══ Available records ══

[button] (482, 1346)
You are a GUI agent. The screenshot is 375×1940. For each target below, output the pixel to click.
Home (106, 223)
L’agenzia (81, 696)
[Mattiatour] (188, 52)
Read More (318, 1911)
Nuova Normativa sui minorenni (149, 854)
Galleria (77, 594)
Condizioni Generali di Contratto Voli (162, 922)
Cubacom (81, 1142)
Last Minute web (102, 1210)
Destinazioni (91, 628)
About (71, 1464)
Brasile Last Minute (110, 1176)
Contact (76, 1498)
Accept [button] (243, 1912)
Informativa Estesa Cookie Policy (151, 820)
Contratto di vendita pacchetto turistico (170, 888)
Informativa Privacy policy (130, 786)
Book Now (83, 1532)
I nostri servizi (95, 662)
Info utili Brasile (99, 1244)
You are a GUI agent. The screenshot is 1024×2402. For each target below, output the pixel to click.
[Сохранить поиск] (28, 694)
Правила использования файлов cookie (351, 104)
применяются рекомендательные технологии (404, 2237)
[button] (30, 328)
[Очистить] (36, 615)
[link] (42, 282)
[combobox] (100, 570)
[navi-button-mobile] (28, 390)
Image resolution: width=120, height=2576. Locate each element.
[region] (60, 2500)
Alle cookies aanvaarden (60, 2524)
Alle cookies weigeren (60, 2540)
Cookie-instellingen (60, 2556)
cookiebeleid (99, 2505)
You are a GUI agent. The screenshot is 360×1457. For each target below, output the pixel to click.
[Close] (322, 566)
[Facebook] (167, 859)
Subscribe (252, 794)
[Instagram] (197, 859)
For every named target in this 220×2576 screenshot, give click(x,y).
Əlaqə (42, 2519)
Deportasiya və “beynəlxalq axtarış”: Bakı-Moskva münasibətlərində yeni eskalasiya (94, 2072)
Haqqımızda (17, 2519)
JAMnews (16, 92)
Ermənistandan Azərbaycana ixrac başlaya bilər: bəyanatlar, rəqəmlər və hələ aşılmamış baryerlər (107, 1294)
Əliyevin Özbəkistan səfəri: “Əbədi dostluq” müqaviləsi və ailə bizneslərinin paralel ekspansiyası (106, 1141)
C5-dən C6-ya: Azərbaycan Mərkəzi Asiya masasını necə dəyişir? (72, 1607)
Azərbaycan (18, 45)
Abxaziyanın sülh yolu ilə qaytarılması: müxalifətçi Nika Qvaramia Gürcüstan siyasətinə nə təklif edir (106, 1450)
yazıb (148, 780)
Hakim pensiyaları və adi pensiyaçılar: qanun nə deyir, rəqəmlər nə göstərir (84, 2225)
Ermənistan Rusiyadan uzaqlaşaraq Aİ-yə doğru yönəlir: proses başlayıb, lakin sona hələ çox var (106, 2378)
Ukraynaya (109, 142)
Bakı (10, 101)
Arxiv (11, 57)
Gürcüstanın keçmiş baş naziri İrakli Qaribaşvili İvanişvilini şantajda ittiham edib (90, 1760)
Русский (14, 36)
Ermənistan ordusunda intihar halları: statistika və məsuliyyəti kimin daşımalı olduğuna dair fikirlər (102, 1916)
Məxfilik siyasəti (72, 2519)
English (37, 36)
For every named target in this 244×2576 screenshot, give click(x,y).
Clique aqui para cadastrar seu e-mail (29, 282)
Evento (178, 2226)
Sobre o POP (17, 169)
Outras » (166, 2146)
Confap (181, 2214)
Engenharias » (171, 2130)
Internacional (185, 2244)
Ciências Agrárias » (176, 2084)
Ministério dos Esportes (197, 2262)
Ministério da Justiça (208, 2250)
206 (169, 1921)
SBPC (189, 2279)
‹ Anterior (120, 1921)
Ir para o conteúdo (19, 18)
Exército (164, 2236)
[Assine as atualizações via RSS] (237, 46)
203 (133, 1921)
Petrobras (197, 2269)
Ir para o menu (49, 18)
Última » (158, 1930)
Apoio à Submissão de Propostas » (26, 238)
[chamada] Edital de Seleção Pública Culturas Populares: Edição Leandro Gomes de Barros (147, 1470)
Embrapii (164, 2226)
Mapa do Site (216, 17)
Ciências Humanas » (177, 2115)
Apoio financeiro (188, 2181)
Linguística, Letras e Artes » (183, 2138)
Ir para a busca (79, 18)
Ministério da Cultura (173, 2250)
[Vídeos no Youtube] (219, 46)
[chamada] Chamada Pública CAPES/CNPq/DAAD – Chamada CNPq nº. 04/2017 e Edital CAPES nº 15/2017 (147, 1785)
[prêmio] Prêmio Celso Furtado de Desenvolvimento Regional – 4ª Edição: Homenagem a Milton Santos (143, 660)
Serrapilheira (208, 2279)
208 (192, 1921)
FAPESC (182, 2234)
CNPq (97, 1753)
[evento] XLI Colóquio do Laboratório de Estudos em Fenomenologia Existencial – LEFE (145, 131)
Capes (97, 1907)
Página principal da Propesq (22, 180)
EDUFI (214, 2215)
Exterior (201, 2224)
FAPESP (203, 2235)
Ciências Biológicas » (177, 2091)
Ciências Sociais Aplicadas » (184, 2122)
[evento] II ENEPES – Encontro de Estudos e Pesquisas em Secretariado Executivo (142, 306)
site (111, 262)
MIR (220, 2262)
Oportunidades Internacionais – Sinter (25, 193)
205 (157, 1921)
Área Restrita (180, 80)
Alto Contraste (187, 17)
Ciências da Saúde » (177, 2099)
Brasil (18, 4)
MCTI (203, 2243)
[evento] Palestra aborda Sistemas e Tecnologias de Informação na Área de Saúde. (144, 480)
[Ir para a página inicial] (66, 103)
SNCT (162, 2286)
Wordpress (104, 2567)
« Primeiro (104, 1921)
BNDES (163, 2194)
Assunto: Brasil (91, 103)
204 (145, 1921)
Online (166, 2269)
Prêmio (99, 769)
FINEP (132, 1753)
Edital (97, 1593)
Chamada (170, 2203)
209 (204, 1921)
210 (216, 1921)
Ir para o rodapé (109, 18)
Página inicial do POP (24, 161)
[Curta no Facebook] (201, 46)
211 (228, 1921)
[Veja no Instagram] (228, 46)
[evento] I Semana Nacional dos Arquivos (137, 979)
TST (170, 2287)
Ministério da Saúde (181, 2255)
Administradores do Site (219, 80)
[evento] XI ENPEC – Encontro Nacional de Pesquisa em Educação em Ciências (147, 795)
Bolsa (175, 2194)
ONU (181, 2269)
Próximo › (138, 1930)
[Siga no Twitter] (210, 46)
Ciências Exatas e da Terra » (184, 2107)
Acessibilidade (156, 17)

═══

◆ What you have to do ◆
Each line from the line holding "BNDES (163, 2194)" through the end of the material above is to be printed exactly, both ends included, and no other line is to appear.

◆ Answer space ◆
BNDES (163, 2194)
Assunto: Brasil (91, 103)
204 (145, 1921)
Online (166, 2269)
Prêmio (99, 769)
FINEP (132, 1753)
Edital (97, 1593)
Chamada (170, 2203)
209 (204, 1921)
210 (216, 1921)
Ir para o rodapé (109, 18)
Página inicial do POP (24, 161)
[Curta no Facebook] (201, 46)
211 (228, 1921)
[Veja no Instagram] (228, 46)
[evento] I Semana Nacional dos Arquivos (137, 979)
TST (170, 2287)
Ministério da Saúde (181, 2255)
Administradores do Site (219, 80)
[evento] XI ENPEC – Encontro Nacional de Pesquisa em Educação em Ciências (147, 795)
Bolsa (175, 2194)
ONU (181, 2269)
Próximo › (138, 1930)
[Siga no Twitter] (210, 46)
Ciências Exatas e da Terra » (184, 2107)
Acessibilidade (156, 17)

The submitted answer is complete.